## Your objective
Please print every record exactly as it stands, leaving out the pictures.

## Provided data

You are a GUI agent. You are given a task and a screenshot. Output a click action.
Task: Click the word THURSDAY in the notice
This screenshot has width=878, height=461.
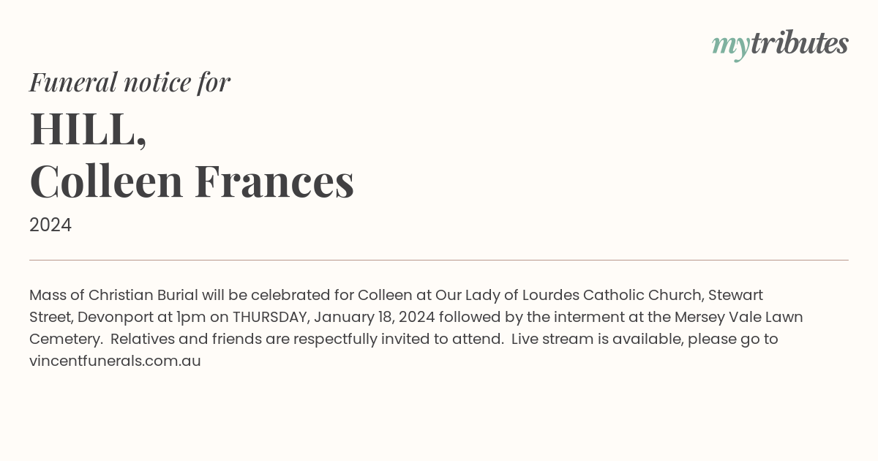pyautogui.click(x=271, y=318)
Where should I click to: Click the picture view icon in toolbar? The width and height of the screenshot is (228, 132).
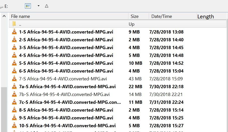click(x=28, y=6)
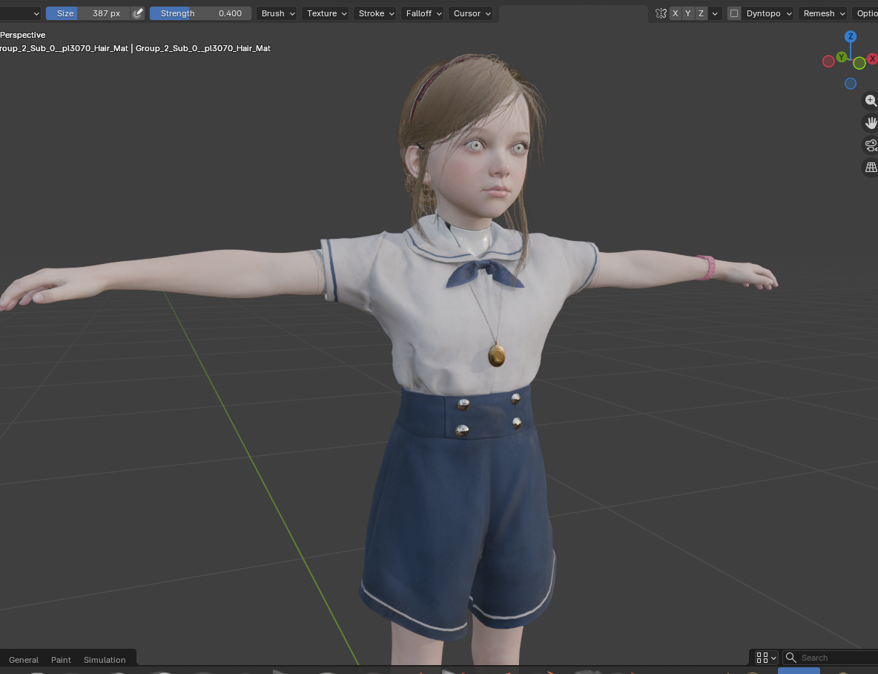Click the size pressure pen icon
This screenshot has height=674, width=878.
tap(138, 13)
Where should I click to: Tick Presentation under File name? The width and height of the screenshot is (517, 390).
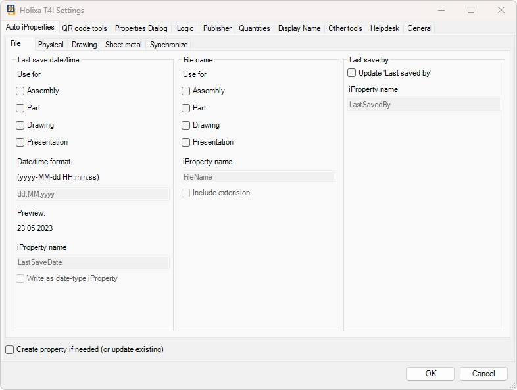coord(186,143)
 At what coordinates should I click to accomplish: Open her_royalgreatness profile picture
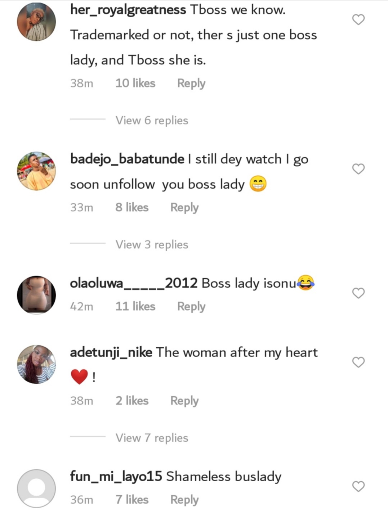[36, 22]
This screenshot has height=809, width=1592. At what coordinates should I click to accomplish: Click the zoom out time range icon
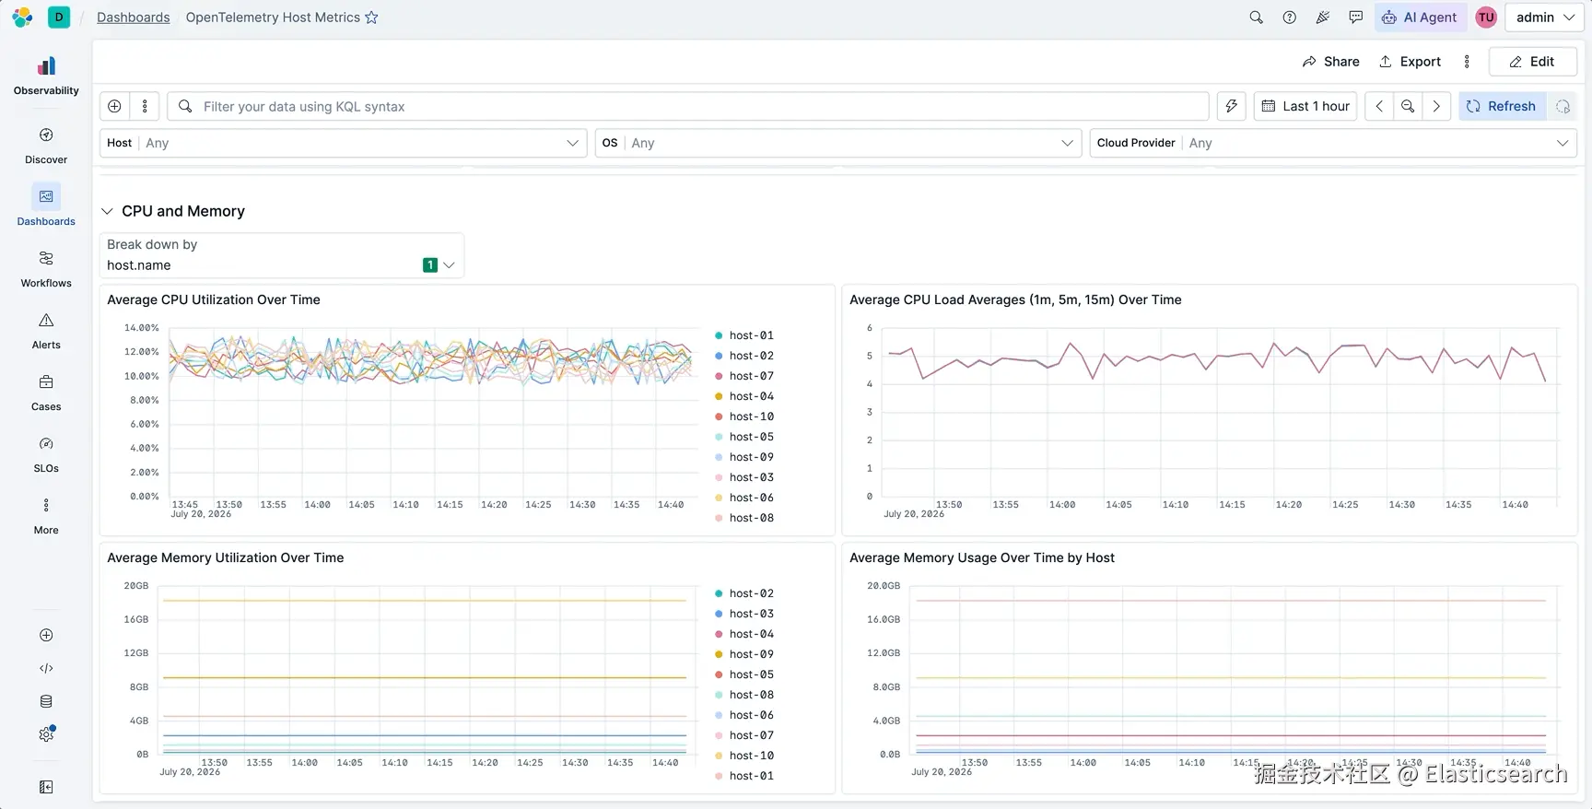click(1408, 106)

## Reply
You are a GUI agent. You are given a task and a screenshot. Output a click action.
Task: Click the word THURSDAY in the notice
This screenshot has width=878, height=461.
pyautogui.click(x=271, y=318)
Where should I click to: Click the picture view icon in toolbar? The width and height of the screenshot is (228, 132).
click(x=28, y=6)
Click the size pressure pen icon
This screenshot has height=674, width=878.
tap(138, 13)
Where should I click to: Tick Presentation under File name? The width and height of the screenshot is (517, 390).
coord(186,143)
 At what coordinates should I click to accomplish: Open her_royalgreatness profile picture
[36, 22]
This screenshot has height=809, width=1592. At what coordinates should I click to accomplish: Click the zoom out time range icon
click(1408, 106)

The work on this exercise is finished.